Stuff that stuck with me
about last Friday’s show:

  • George Hurley ,
    the drummer, volunteering to get up out of his comfy pre-show relaxation chair
    and go look for Ed when I was seeking a full-set of autographs on the LP I was
    lugging around. I had to convince him to sit back down. He nodded but said, “We’ll make sure it happens.”
    Crazy, right?
  • Watt watching
    Hurley the entire show. The entire show. Ok, not when he did the vocal on the
    maybe three songs he sang on, but the rest of the time.
  • There was the occasional music cue: a nod, a mouthed “One, two, three..”, but mostly, he
    had a funny smirk on his face.
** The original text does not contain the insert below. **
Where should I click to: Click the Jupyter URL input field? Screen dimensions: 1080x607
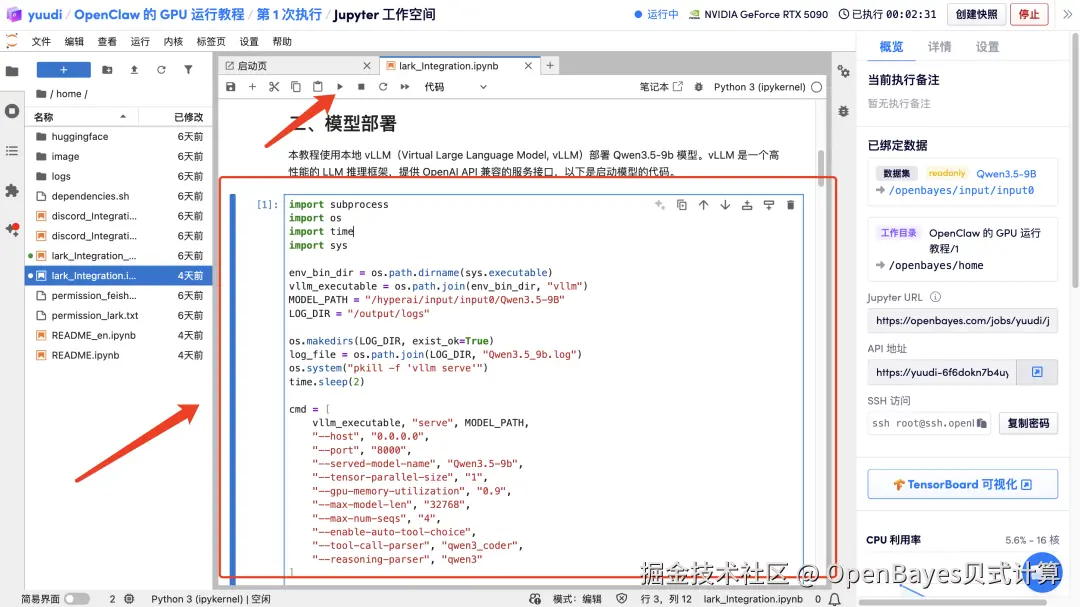pos(962,321)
It was all eye-contact and beyond-lingual
    communication with this guy who’d been his friend and musical partner since kid-times.
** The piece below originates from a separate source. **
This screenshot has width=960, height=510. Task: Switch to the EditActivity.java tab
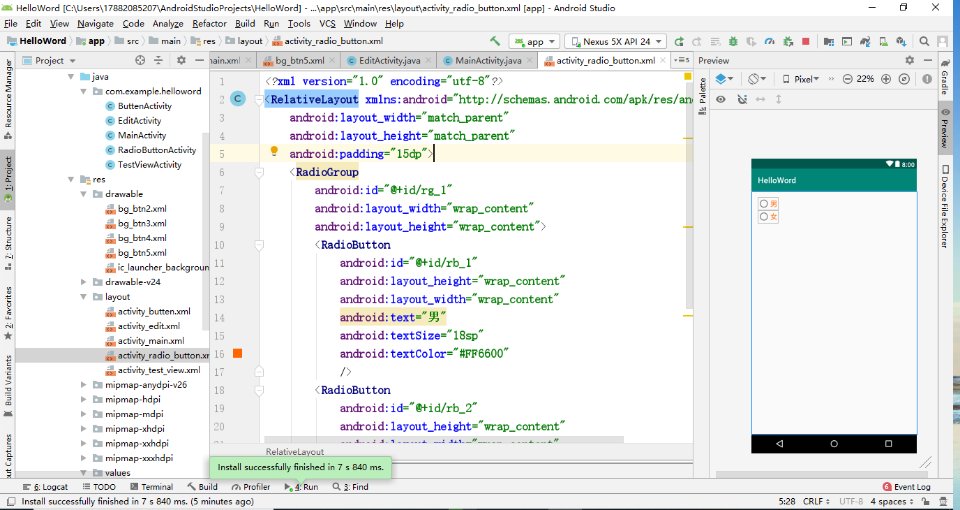pos(390,60)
    Like some older guys sittin’ on the porch, watching a crazy world, and giving
    each other knowing looks.
  • I finally got my other two autographs from Ed and Watt as they came off the stage –my pal Fran
    laughed and said “ah, I’d never seen the fanboy in you come out before this!”(Actually
    owner Tony Martin helped me get the last of the three by handing the record
    cover over to Ed as he was gathering  his guitar and pedals and stuff off of the stage.)Watt looked tired—a couple weeks of straight gigging and they were about to go on to Coachello the next day—not sure if he was trying to conserve his energy, or the touring had been exhausting, but he graciously signed a few autographs and posed for a couple of pictures with folks. I wish him well, and as it is with heroes that you don’t know personally, you can’t really *tell* them thank you so much, but you sure do feel it.